Abies - Fir description


 

Evergreen, modest-sized to large trees, with a conical crown composed of regular tiers of relatively short, horizontal branches. Trunk usually single, straight, with smooth, nonfibrous bark bearing rows of conspicuous resin pockets when young, remaining smooth with age or becoming variously furrowed or scaly. Twigs all elongate, without distinction into long and short shoots, smooth or grooved. Winter buds well developed, scaly. Leaves spirally arranged but sometimes two-ranked or nearly so, needlelike, usually more or less flattened, straight or curved upward, the margin smooth, the tip pointed, rounded, or notched, the base leaving a flat, round scar on the twig when detached.

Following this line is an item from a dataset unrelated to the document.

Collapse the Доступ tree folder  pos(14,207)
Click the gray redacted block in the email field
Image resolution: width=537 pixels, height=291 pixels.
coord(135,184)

Plants monoecious. Pollen cones single, emerging from scaly buds in the axils of leaves of year-old twigs, hanging in rows beneath twigs in the lower portion of the crown, elongate. Pollen scales numerous, each scale with two pollen sacs. Pollen grains very large (body 75-145 µm long, slightly larger than those of Picea and much larger than those of Pinus), with two round air bladders about half the size of the oblong body and diverging at a little more than a right angle, the body and bladders variously minutely wrinkled or warty but differently from each other. Seed cones roughly cylindrical or barrel-shaped, single on upright stalks in the axils of leaves on shoots at the top of the crown, upright at pollination and at maturity, maturing in a single season. Cone shattering at maturity to release the seeds and numerous, spirally arranged, tightly packed, flat seed scales from a long persistent central axis of variable shape, from very narrowly cylindrical to quite swollen in the middle. Seed scales wedge- to kidney-shaped, with a thin stalk. Bracts attached to the seed scales only at their base, leaflike in shape with a central point, shorter than the scales, or longer than them and sticking out between and beyond them to varying extents. Seeds two per scale, wedge-shaped, the wing derived from the seed scale, extending about the length of the body beyond it and much wider, also covering the body above and wrapping about halfway around it. Cotyledons 4-10, each with one vein. Chromosome base number x = 12.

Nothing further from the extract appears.